Flash forward to 2016, and Winkler is now addressing 2,000 people at Sydney Opera House in the first talk of the day at TEDxSydney – as an active campaigner against orphanages. 

“I want to end the unnecessary institutionalisation of vulnerable children around the world,” she tells us, moments after giving a thoroughly researched and deeply moving account of her discovery that the orphanage where she’d volunteered was corrupt; children were physically and sexually abused; and, due to funds being embezzled, they were catching mice in order to feed themselves. 

“I never suspected how sinister things were,” says Winkler, recalling how she felt when she first heard these stories. “The thought of going home and knowing they were stuck in that orphanage was too much to bear.”

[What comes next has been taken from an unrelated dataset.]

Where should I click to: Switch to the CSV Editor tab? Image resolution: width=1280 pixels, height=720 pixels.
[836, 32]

In her TEDxSydney talk, Winkler explains that once she learned of this corruption she decided to open her own orphanage, rescuing 14 children from the one she visited in 2006. But that’s not where the story ends. After opening the orphanage and learning to speak Khmer, she discovered that many of the children were not orphans at all. They all had families. 

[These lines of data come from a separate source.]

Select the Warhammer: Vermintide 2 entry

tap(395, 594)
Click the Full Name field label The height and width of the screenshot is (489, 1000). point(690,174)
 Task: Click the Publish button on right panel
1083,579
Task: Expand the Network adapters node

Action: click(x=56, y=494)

Now aged 30 and living full time in Cambodia, Winkler admits that she’d made a big mistake – one in which we’re all complicit. Donating time and money to orphanages around the world has unwittingly fuelled a boom in institutionalised care and a tourism that exploits children. Eight million children live in orphanages around the world, and 80 per cent of those children are not orphans in the traditional sense.

Winkler turned her orphanage into the Cambodian Children’s Trust that works with foster carers – family-based care over institutional care.

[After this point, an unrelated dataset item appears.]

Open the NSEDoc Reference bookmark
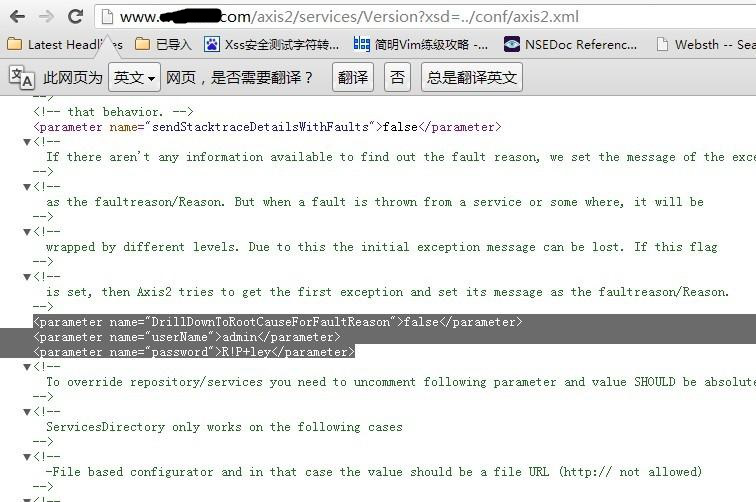 [x=570, y=44]
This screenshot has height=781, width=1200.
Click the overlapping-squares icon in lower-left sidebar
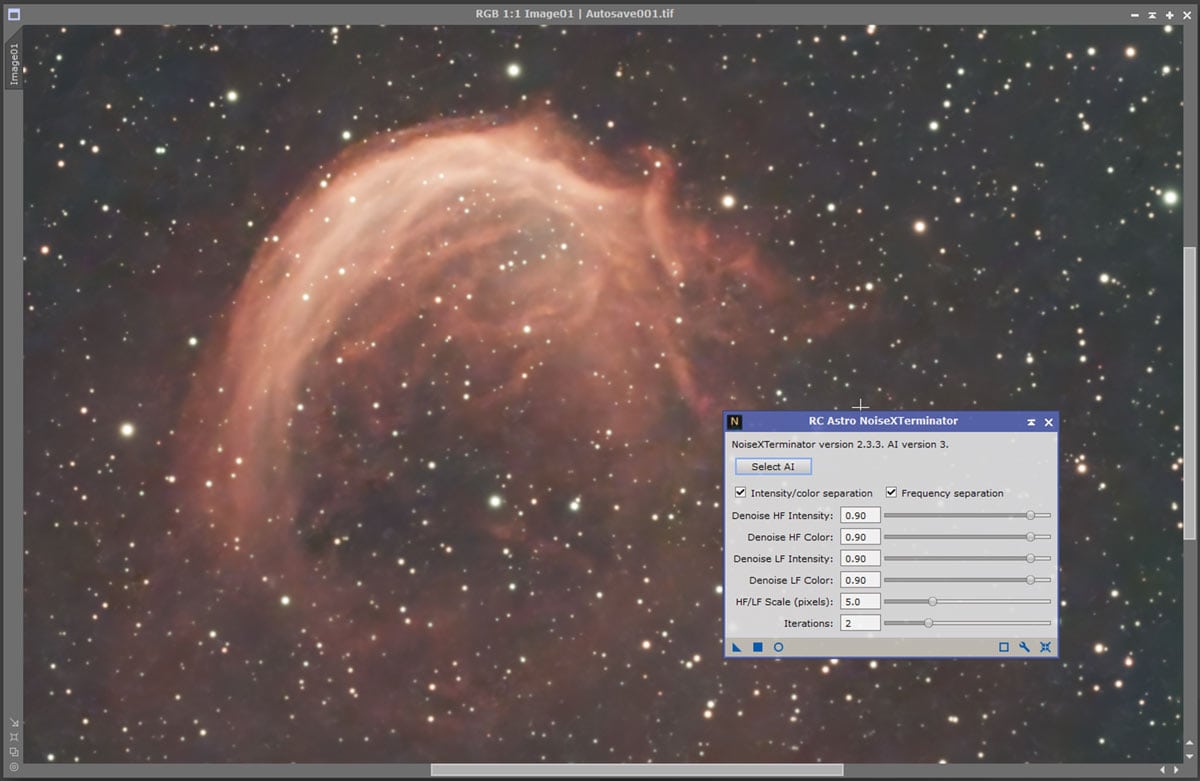14,751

Audience at TEDxSydney 2016

Audience at TEDxSydney 2016Photograph: Gary Compton

 

“When we know better then we have to do better. I’m not standing here criticising or preaching, a lot of people have made these mistakes,” she says. Tara Winkler has since been awarded the NSW Young Australian of the Year in recognition of her work with CCT. She’s also written a book called How (Not) to Start an Orphanage, published last month.

“Writing the book makes it easier to stand on stage and acknowledge all the mistakes I’ve made, but being aware of the fact that I may have caused some harm to those kids is an extremely difficult pill to swallow. On the other hand, I am aware that my story and my lessons are, hopefully, a powerful vehicle to change attitudes around the world and solve this problem.

“The solution is not more toys and blankets, it’s no more institutions.” 

Winkler now has a staff of 100 in Cambodia. The Cambodian Children’s Trust first establishes foster homes for children who would otherwise be in orphanages. Carers are not paid for their service, but CCT covers the costs of the children’s expenses. “They are real parents to these kids,” says Winkler. They then work to connect the children back to their families. 

“We don’t push them, ever,” says Winkler. “Whenever they’re ready, and if they want to, they move back home. But we run community youth centres so the whole family [can] still access vital services.”

The next step for Winkler is spreading the word. “I am dedicated to seeing an end to millions of children being institutionalised because of our ‘good intentions’. When people hear of that figure, that eight million children are being separated from families, they ask, how can this be happening? The answer is simple: because who is easier to silence than a child?”